Había que demostrar que se era de derechas o de izquierdas y todo lo que fuera introducir alternativas parece que rechinaba en el engranaje de nuestro Estado. Eso sí, siempre, menos cuando para obtener mayorías suficientes para gobernar había que pactar con los nacionalistas, ahora independentistas, de CiU o PNV o con la izquierda más a la izquierda que representa IU, dándoles en ese caso el oro y el moro –con perdón– de nuestros favores.
Ellos eran el voto útil y el resto, las nuevas formaciones que aspiraban a aportar algún toque diferencial a la rigidez del bipartidismo, representaban el voto inútil, el voto perdido.
Digo "eran" porque las cosas parece que comienzan a cambiar. Y es que el monopolismo de los grandes partidos ha destapado la corrupción que tal modelo político escondía, haciendo que la sociedad se plantee la necesidad de alternativas ya sean populistas, como la que representa Podemos en los sectores de izquierdas, o integradoras, de base ética y planteamientos realistas, como es el proyecto que defiende Ciudadanos-C’s que se alimenta del liberalismo progresista y el socialismo democrático para conformar una opción capaz de, manteniendo la integridad del Estado, afrontar, sin rupturas, políticas sociales y económicas capaces de dar respuestas a amplios sectores de nuestra sociedad.
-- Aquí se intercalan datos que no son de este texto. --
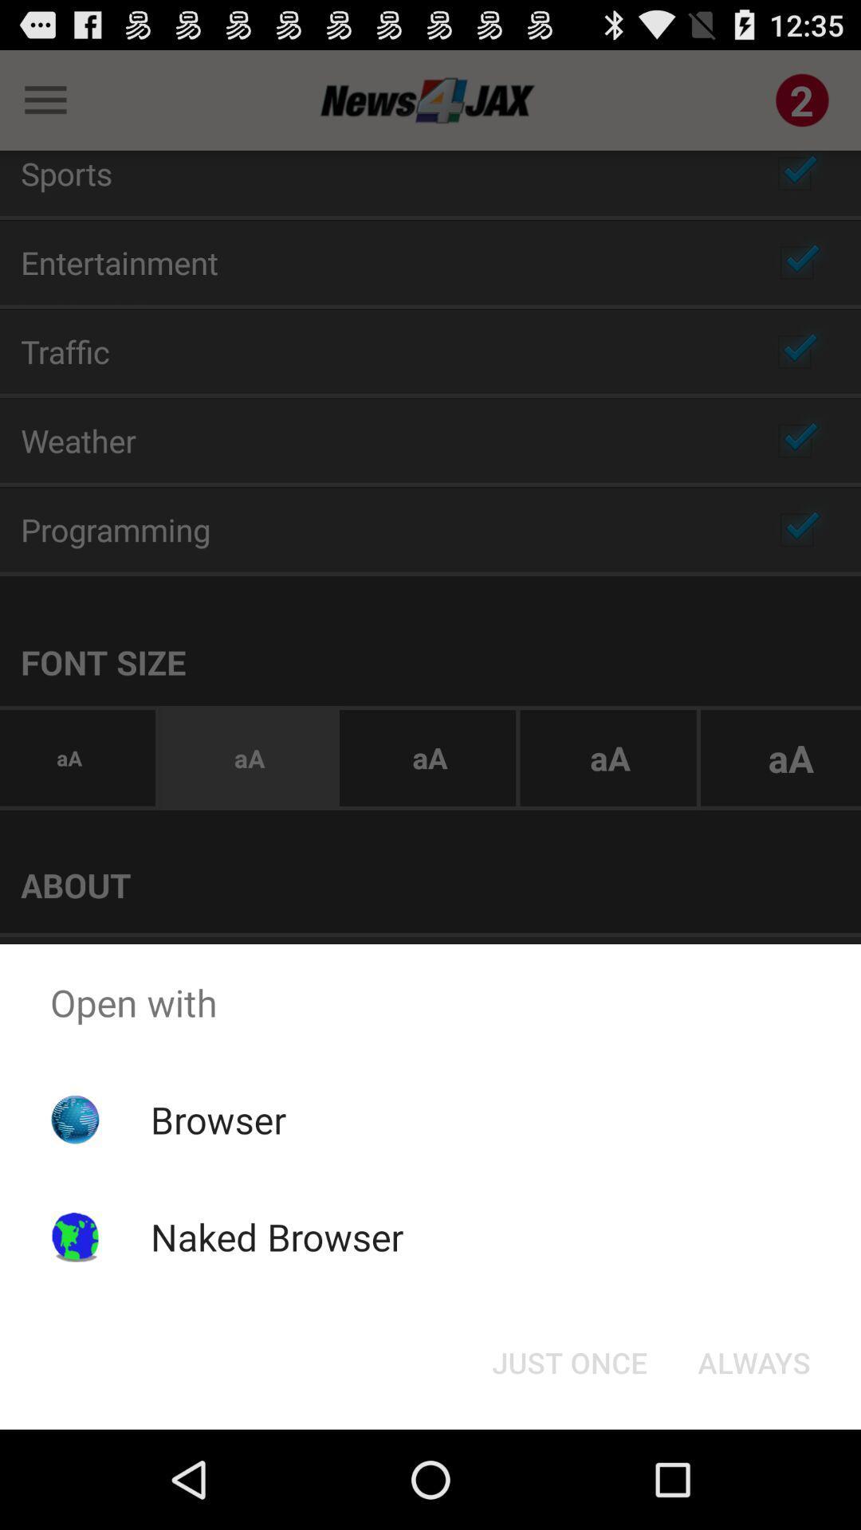 The height and width of the screenshot is (1530, 861). What do you see at coordinates (568, 1361) in the screenshot?
I see `just once icon` at bounding box center [568, 1361].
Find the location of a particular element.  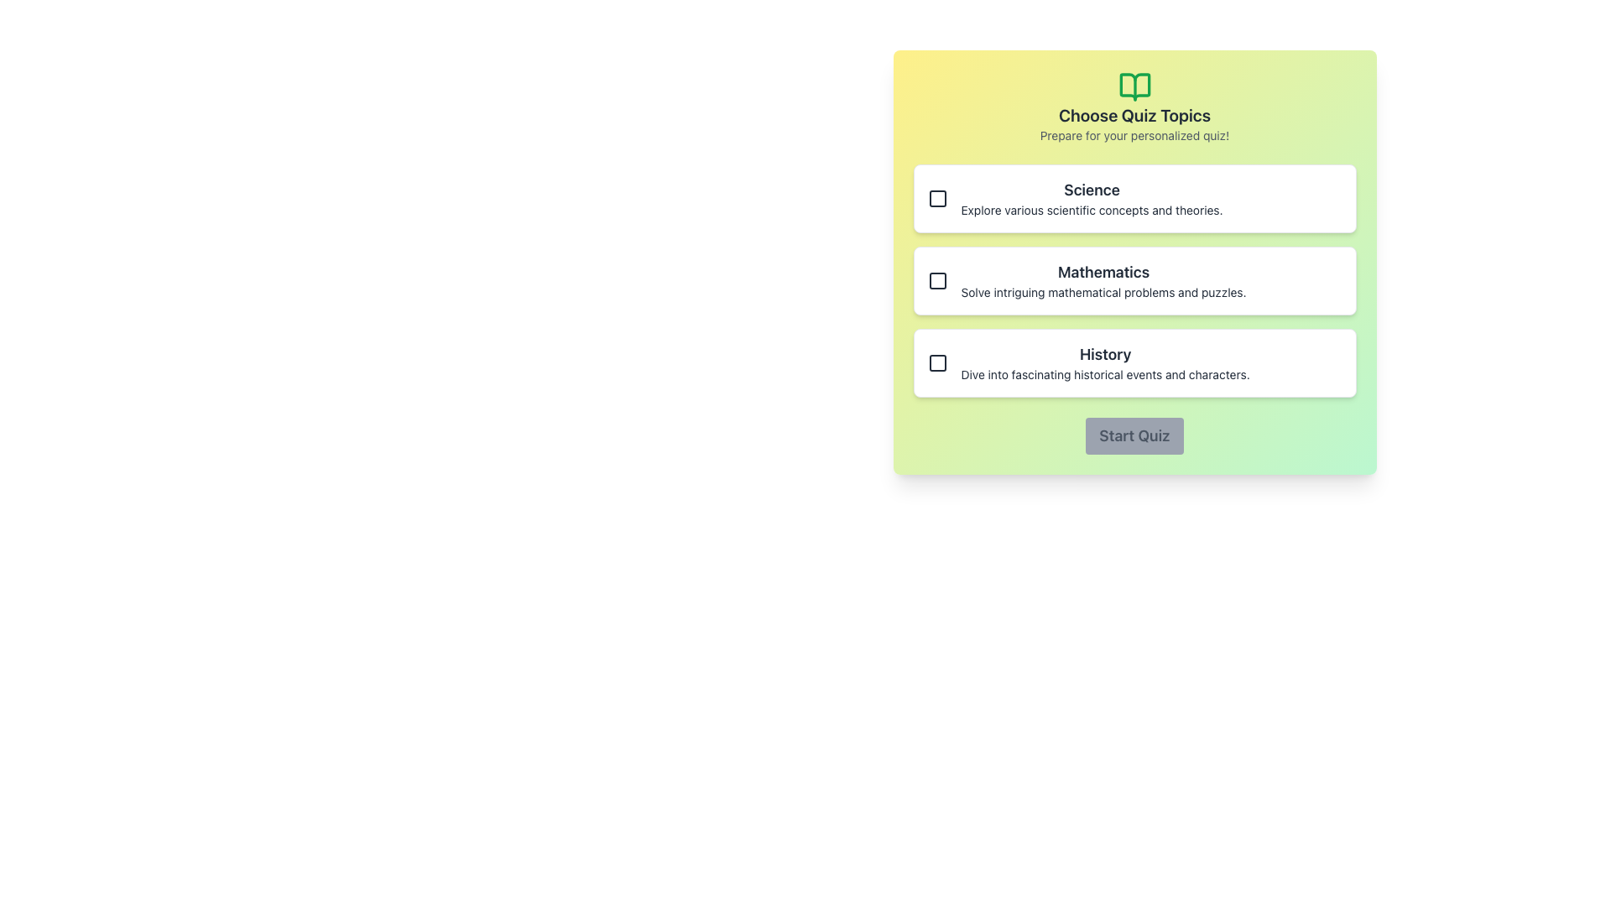

the checkbox located to the left of the 'History' text within the third list item under the heading 'Choose Quiz Topics' for keyboard interaction is located at coordinates (936, 362).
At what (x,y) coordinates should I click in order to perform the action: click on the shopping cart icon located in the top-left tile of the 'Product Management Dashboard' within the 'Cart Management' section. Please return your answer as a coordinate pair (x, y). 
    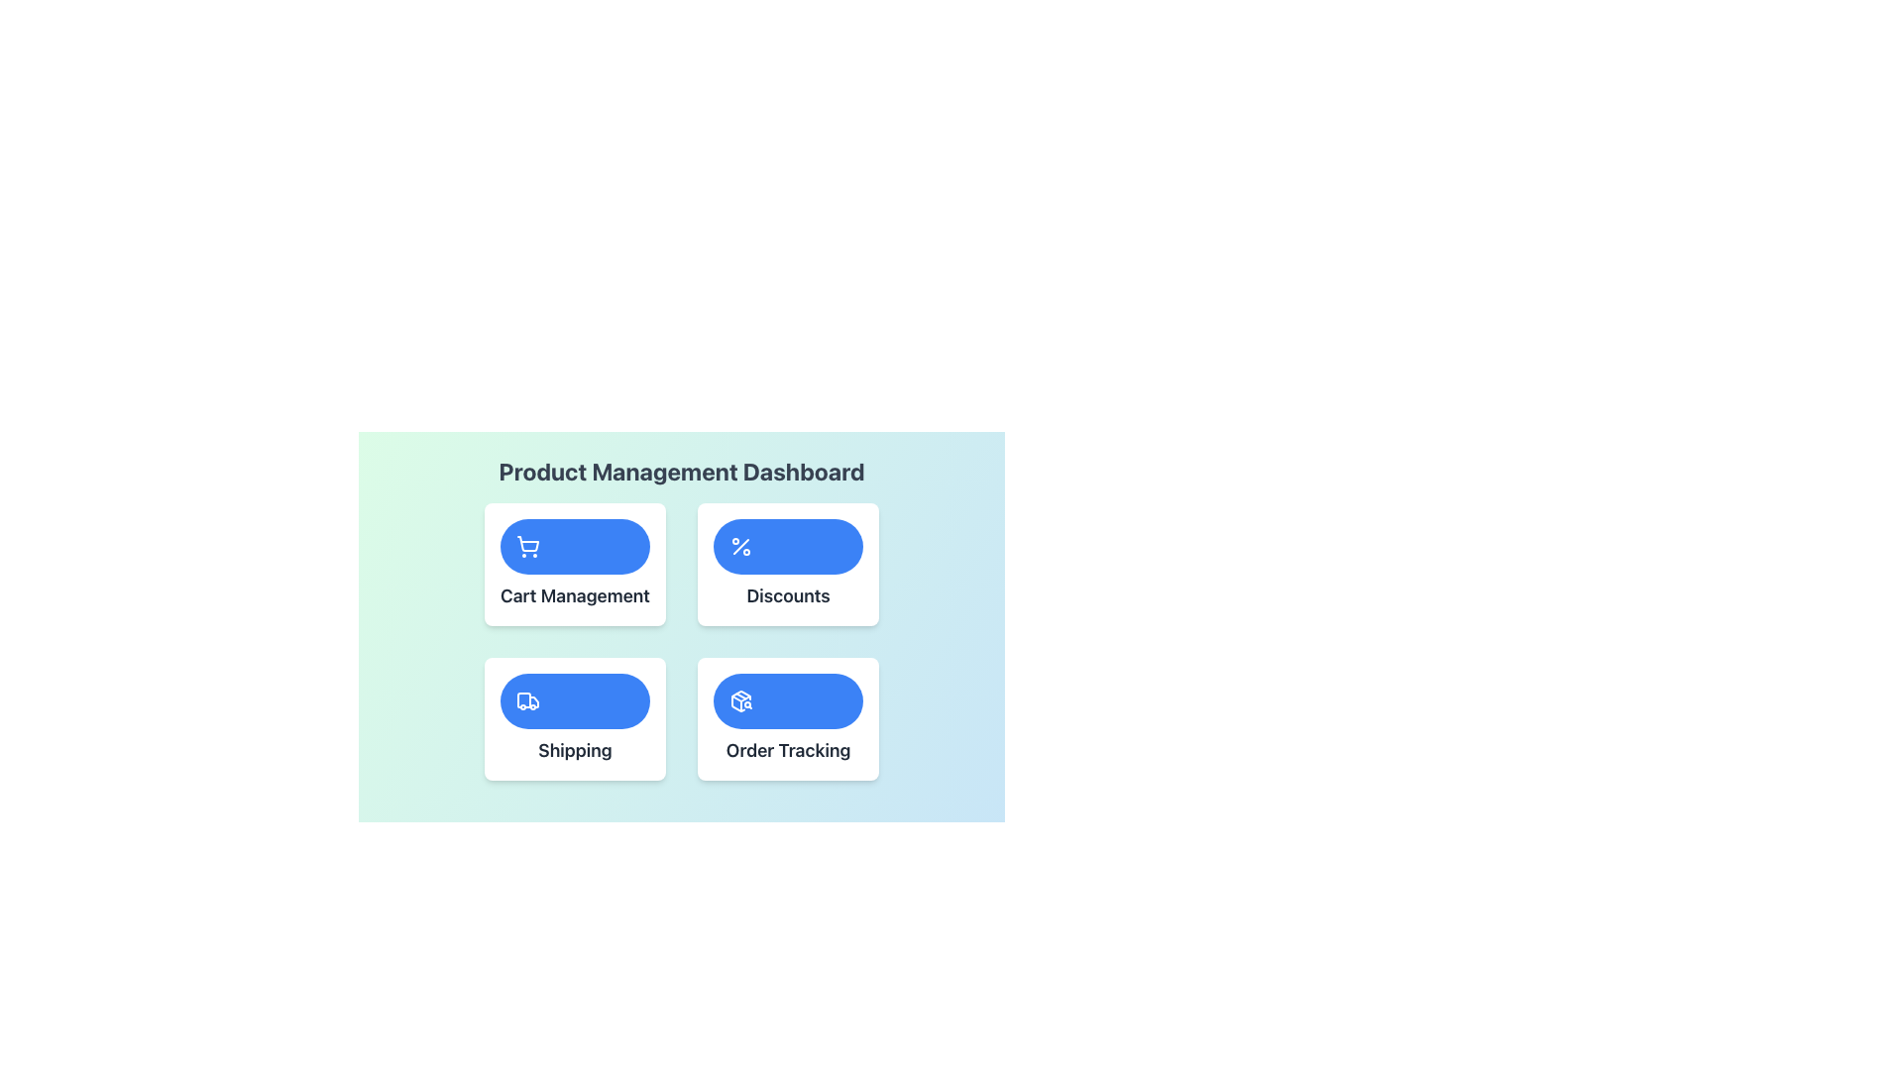
    Looking at the image, I should click on (527, 544).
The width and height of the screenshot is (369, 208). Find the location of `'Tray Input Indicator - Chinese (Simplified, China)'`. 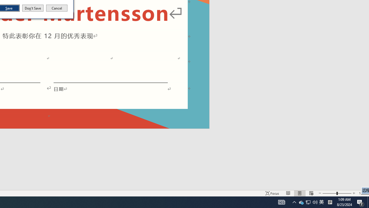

Podemos persigue, no hay duda, recuperar las bases del antiguo comunismo igualitario, sostenido por una clase dirigente radical en sus planteamientos y contradictoria en su forma de vida, con el que servir de revulsivo a la izquierda indefinida actual.
Ciudadanos-C’s aspira, tampoco existe esa duda, a despertar la inquietud de una derecha y una izquierda democrática, ahora anodinas, que no se identifican con ninguno de los turbios asuntos hasta ahora conocidos, que quieren humanizar el ejercicio de la política y que aspiran a romper ya los lazos con el franquismo o con el radicalismo de la República desde planteamientos económicos y sociales de mutuo entendimiento.
La utilidad o inutilidad de cualquier voto no viene marcada por cómo pueda afectar este a los partidos hegemónicos, sino por cómo beneficie o no a la sociedad tanto en los principios éticos que nazcan de sus representantes, como en los logros sociales que con ello se alcancen y en el desarrollo democrático que se consiga.
Resulta evidente que gozamos de la potestad de seguir esclavos del miedo, a la derecha o a la izquierda, pero también de optar por liberarnos de esa atadura y conseguir ser nosotros mismos, con nuestras diferencias y nuestras sintonías pero siempre desde la libertad y la búsqueda del bien común.